Looking at the full text of Topic 2, it seems pretty in line with the expected topic proportion.
findThoughts(articles_stm,
texts = nyt_articles_reduced,
topics = 9,
n = 10,
thresh = 0.5)
##
## Topic 9:
## On a wild stretch of Pacific shoreline, Costa Chica draws artists, architects, surfers, yogis and “naughty friends.”
## Adding dulce de leche and two kinds of coconut milk to a tres leches cake makes it supremely creamy and rich.
This topic, however, is way off the mark in terms of what was expected. The word make is present, but the others are off.
The purpose of this study was to determine what topics are the most popular from several thousand article abstracts of the New York Times over the course a year. Additionally, I wanted to see what themes were present among these topics.
The data from this study was used for topic modeling, in an effort to categorize the most popular topics based on abstracts from digital articles of the New York Times’.
To categorize these topics, Latent Dirichlet Allocation and Structured Topic Modelling was used.

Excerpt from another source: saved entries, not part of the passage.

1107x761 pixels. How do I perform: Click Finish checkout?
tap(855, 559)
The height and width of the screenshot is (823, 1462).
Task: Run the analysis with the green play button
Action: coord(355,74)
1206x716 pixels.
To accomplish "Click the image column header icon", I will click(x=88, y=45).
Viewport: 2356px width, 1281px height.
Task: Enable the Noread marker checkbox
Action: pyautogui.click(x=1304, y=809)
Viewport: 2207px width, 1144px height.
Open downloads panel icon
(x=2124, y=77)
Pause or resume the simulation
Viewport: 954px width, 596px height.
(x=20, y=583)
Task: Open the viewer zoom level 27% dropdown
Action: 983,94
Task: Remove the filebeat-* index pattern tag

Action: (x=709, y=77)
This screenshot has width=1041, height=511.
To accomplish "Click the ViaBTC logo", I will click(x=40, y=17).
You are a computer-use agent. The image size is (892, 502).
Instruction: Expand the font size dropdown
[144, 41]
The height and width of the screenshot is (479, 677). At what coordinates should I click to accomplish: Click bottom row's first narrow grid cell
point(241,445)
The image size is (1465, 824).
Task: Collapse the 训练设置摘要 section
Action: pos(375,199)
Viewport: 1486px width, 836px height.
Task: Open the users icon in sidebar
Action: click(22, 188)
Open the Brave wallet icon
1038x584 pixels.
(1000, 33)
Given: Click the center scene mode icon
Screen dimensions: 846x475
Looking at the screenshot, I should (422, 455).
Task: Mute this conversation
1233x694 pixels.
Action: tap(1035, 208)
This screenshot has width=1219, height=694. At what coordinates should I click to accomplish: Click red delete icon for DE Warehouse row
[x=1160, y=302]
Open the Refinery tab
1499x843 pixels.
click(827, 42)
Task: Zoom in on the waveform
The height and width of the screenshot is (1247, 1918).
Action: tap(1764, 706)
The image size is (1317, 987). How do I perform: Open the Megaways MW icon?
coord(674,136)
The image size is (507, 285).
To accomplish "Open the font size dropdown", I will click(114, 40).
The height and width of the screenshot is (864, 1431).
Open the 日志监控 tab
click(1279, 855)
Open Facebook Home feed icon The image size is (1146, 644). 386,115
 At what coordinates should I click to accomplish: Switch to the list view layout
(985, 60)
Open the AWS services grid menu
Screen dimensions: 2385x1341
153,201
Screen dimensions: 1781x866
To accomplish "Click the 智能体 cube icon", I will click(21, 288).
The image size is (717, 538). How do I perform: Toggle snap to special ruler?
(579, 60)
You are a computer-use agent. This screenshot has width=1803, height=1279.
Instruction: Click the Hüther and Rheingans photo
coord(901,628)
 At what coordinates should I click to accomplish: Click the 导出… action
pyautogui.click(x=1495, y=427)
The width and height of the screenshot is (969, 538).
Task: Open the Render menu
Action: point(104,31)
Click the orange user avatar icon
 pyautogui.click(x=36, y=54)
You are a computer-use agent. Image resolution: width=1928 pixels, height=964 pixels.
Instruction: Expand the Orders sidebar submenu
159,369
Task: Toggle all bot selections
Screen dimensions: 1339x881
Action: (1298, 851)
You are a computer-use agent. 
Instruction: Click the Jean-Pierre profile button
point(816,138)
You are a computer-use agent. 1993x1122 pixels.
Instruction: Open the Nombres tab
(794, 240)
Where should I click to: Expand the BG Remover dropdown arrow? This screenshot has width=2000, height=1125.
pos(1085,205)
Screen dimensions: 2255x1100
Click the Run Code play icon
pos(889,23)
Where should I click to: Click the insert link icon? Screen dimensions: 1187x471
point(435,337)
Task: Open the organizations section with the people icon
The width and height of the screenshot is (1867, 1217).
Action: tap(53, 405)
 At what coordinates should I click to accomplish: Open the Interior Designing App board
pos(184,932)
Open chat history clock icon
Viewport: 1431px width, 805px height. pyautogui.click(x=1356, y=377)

Overall, the most popular topics and themes extracted from the abstracts mostly centered around some variation of the president and upcoming presidential election and the Covid-19 pandemic. This does make sense, considering the articles were all from 2020, which marked heavy media coverage of both.
Newspapers offer a good source of varying topics. These topics can be used to get a sense of the themes that run throughout a particular article and entire newspaper.
This study provided the ability to gain a snapshot of some of the most common news topics in the New York Times. In the future, I would like to possibly expand the number of categories used, as analysis showed that a K value of around 25 was most ideal, as opposed to the 10 used. This might have helped to get more variation in terms of the common topics and reoccurring themes. The outcome surrounding the top topics was expected, given the period of time, but I would’ve liked to see more variation and some other interesting topics arise.
With over 16,000 articles, I definitely believe that there are many topics to explore and model. In addition to this data set, there was an another data set that contained the comments under each of the articles presented in the data used for this analysis. Though this analysis focused on simply identifying the top topics in the NYT, in future topic modelling, it would be interesting to take this comment data and explore what themes are present within them, particularly with many of the articles being news (local to NY, national and world) centered.
Additionally, I want to topic model using the headlines and see if there are any differences between the assigned topics and themes for headlines as opposed to using the abstracts. I think that it would also be interesting to compare the differences in topics between varying news desks (news, sports, etc.) and see if there are any common themes or perhaps topics that are heavily popular in one area that may inadvertently impact another. For example, topics within the News segments, appearing within the Real Estate or Travel segments.
Overall, with such a large amount of data, the possibilities for topic modelling are seemingly endless.